6. Accounting Assistant/Junior Accountant
While some jobs will require a degree in accounting in order to be qualified for the position, there are many accounting roles open to anyone with a related field of study like finance. Some common responsibilities in this role could be data entry & analysis, suggesting resource utilization, and creating financial reports like balance sheets and profit and loss statements. This is a great position for someone who is data-driven, extremely organized, and great with numbers. This is also a role where it would be helpful to have some background in the industry before graduation like an internship or campus position.
7. Junior Tax Associate
If you want a career path with a lot of stability, one thing is certain – there will always be jobs in taxes. Common responsibilities for a tax associate include reviewing fiscal systems, researching tax law, and corresponding with tax authorities. State and federal tax law is always evolving and it’s important to stay on top of those changes for this kind of role. This position can be a great jumping off point for a lot of higher level jobs in the future and is a great place to start for someone right out of college.
8. Financial Analyst
Being a financial analyst is a more traditional role for a finance major, so it’s a great option if you loved your finance classes and are passionate about the industry. Especially with this role, it’s important to stay up to date on finance news and market trends, as that’s usually a part of the job’s responsibilities. Some other responsibilities include preparing balance sheets, analyzing budget estimates, and researching technical and cost data. This role is great for someone with strong interpersonal skills because there is usually a lot of communicating between departments involved and consulting on different projects throughout the company.
9. Insurance Underwriter
An insurance underwriter evaluates potential clients for insurance, deciding the risk factor of every applicant. They work behind the scenes alongside insurance agents, who are actually in contact with the customers. This is a strong decision-making role, as the underwriter decides whether the applicant receives insurance or not and at what cost. Usually they use software that compiles available data about an applicant, calculates what their rate should be, and the underwriter makes the decision from there. This is a good fit for someone with strong attention to detail, who is analytics-focused, and computer savvy.
10. Personal Financial Advisor
As a personal financial advisor you would be working with individuals who are seeking help with their budgeting, taxes, and/or investments. Therefore it’s important to have great communication skills in this role, and be able to explain financial matters in a way that’s easy for anyone to understand. Advisors also help individuals plan for the future which can include retirement funds, insurance, or overall long-term financial goals.
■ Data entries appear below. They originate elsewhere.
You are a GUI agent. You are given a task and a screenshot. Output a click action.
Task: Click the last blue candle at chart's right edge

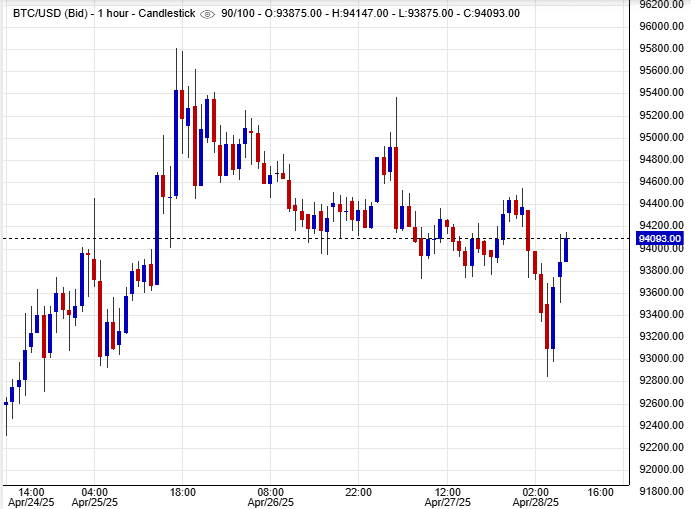pos(565,249)
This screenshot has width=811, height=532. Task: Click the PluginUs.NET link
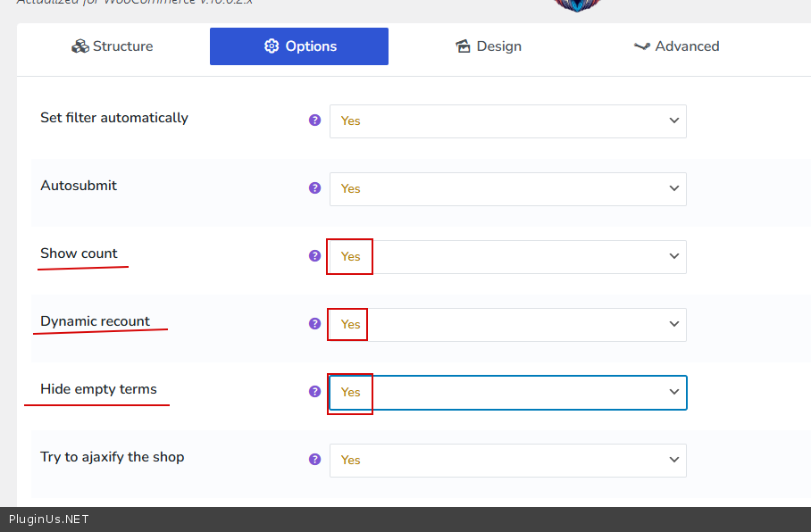pos(49,520)
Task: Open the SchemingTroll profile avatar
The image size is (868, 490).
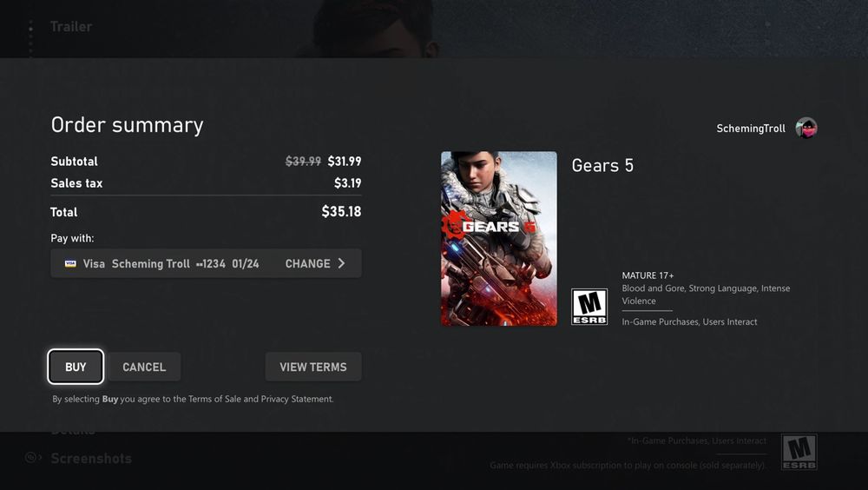Action: point(806,129)
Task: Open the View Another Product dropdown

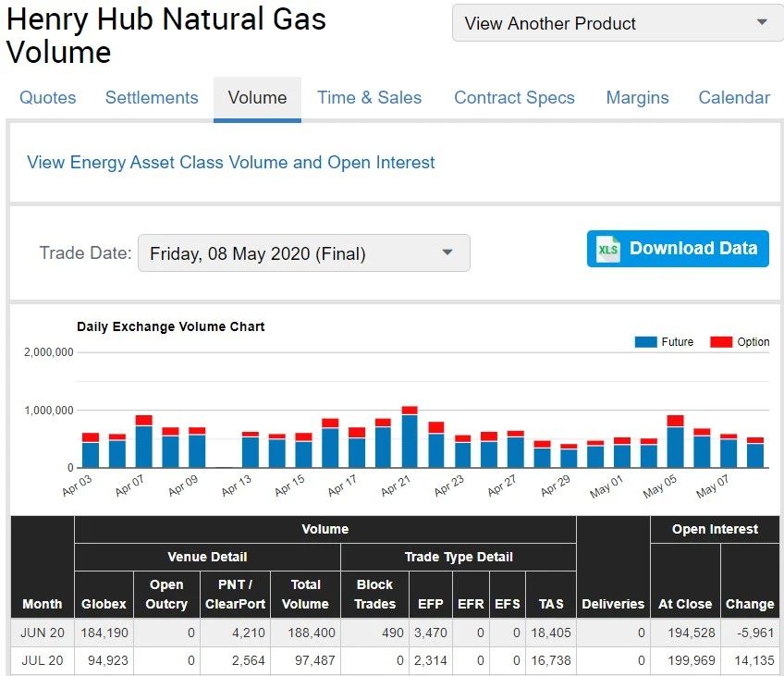Action: 617,23
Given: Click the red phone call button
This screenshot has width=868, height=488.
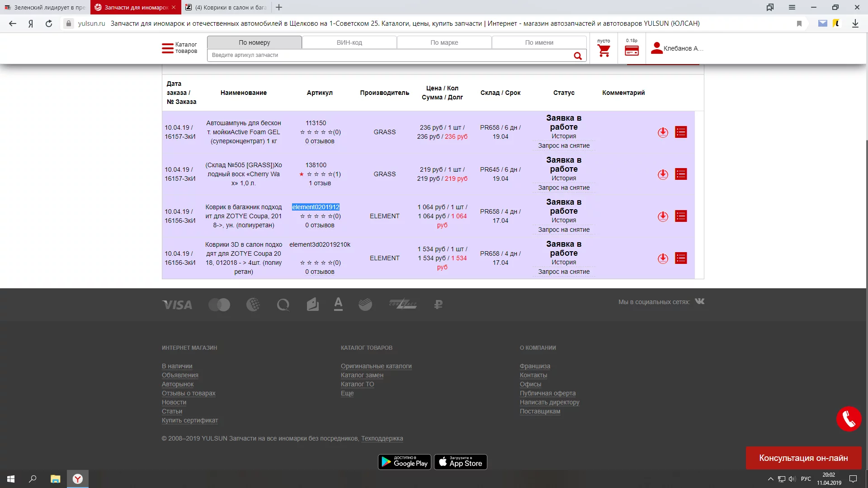Looking at the screenshot, I should point(849,419).
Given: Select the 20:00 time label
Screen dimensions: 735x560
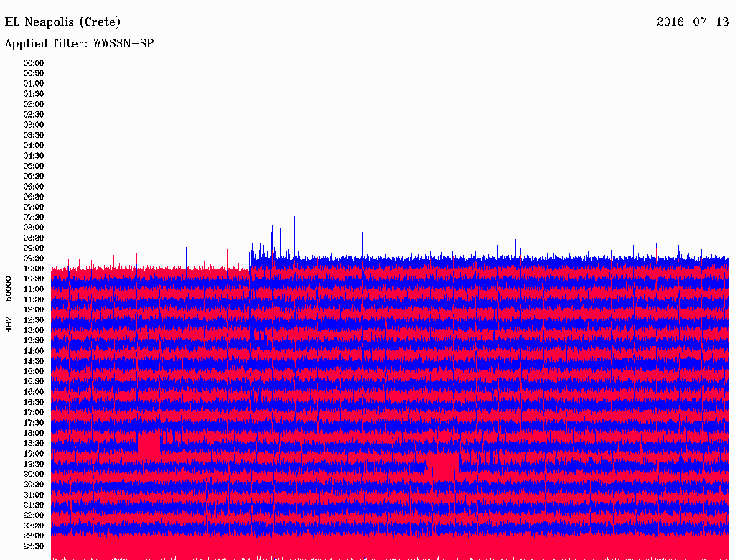Looking at the screenshot, I should coord(34,474).
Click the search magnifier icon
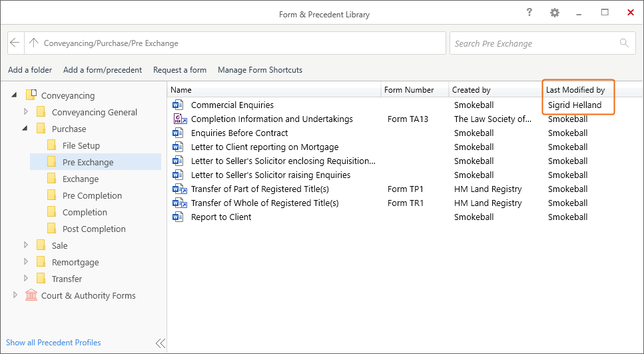The image size is (644, 354). pos(624,43)
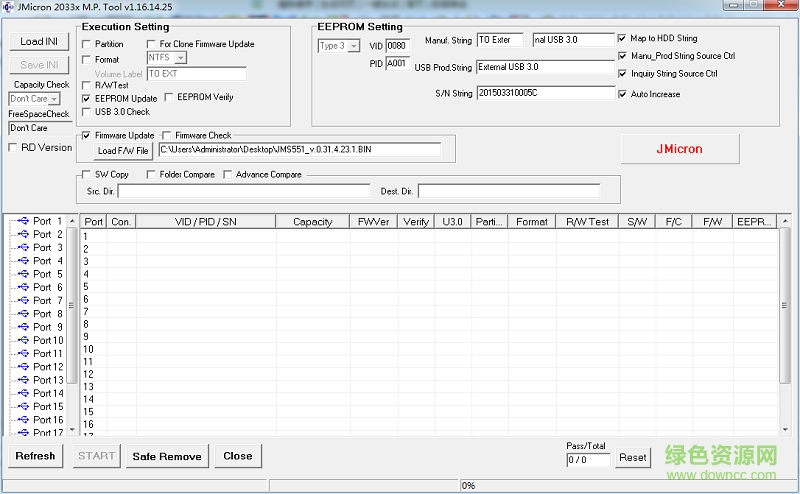The height and width of the screenshot is (494, 800).
Task: Click the Capacity column header
Action: [x=312, y=222]
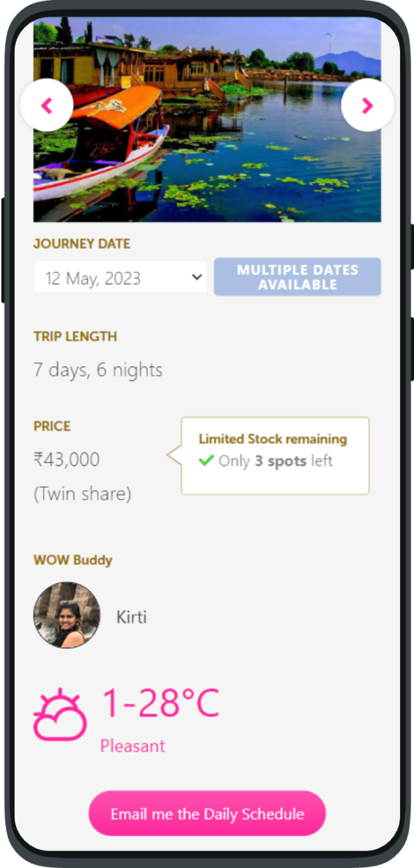Click the ₹43,000 price text
414x868 pixels.
tap(66, 459)
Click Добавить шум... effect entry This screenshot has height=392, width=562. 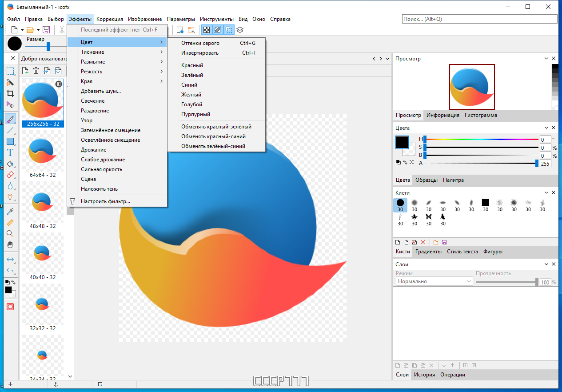[x=101, y=91]
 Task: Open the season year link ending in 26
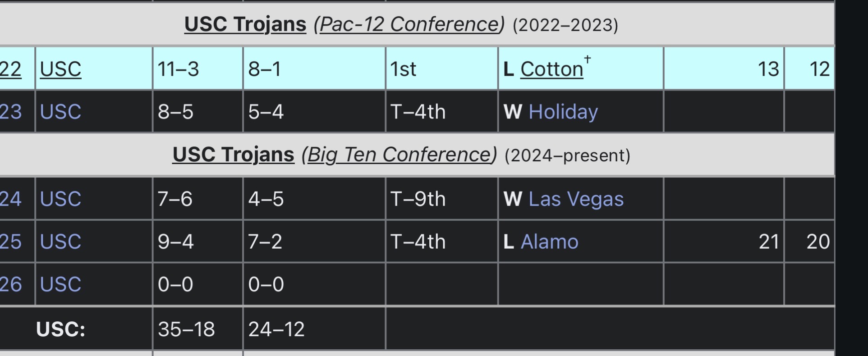pos(10,284)
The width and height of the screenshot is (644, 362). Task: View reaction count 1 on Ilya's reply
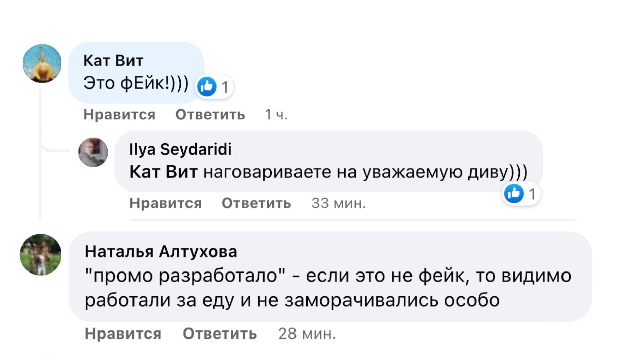coord(532,194)
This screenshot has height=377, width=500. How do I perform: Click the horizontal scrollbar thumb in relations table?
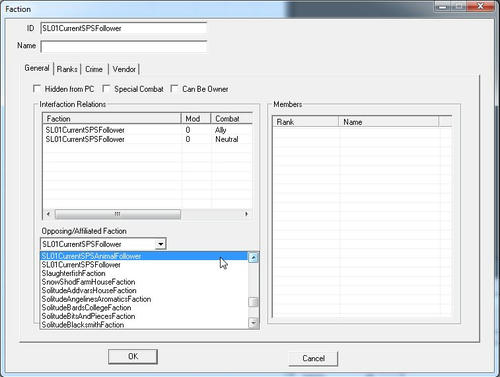point(117,214)
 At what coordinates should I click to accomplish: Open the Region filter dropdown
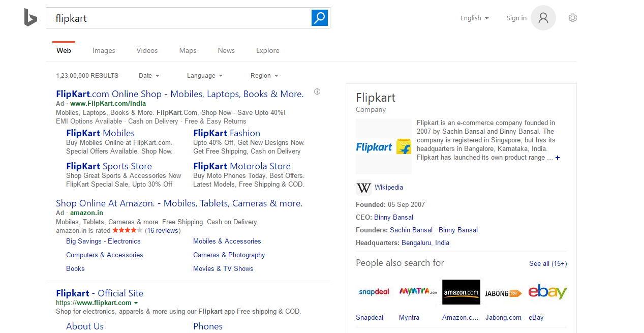point(264,75)
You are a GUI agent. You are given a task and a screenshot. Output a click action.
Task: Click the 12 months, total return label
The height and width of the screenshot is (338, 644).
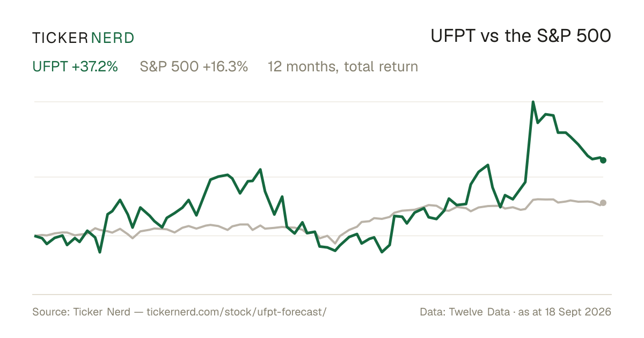point(342,67)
This position can potentially require additional licensing or certifications like the certified financial planner (CFP) designation, which is common.
All of these careers are well within reach for finance majors and just show how versatile a finance degree can be. Internships can be a great way to give different career paths a test drive while you’re still in school, and can show you what parts of the industry you do or don’t like. The key is to use your finance major in combination with your other strengths, whether it be in writing or sales, to find the best position for you.